### Exercise
Find the lines of the records in which the word "agent" appears and report how many there are, as a number alone.

### Materials provided
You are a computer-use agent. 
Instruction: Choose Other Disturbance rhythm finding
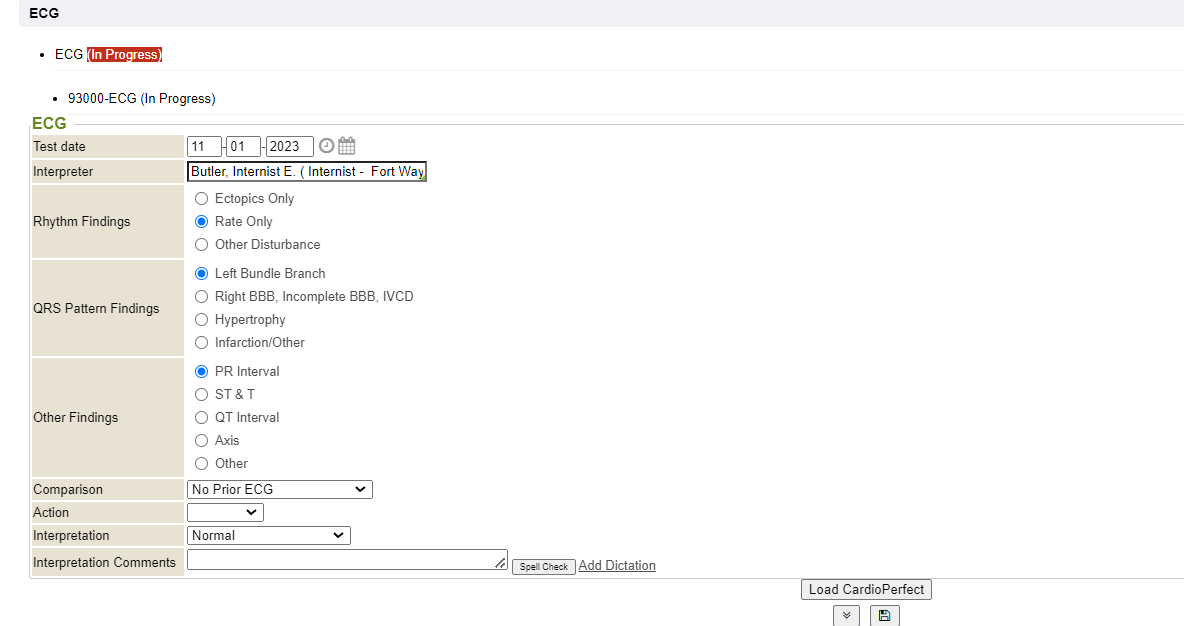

* * *

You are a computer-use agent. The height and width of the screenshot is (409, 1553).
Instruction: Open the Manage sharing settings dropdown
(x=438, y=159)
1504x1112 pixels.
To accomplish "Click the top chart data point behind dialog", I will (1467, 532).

### Answer below
2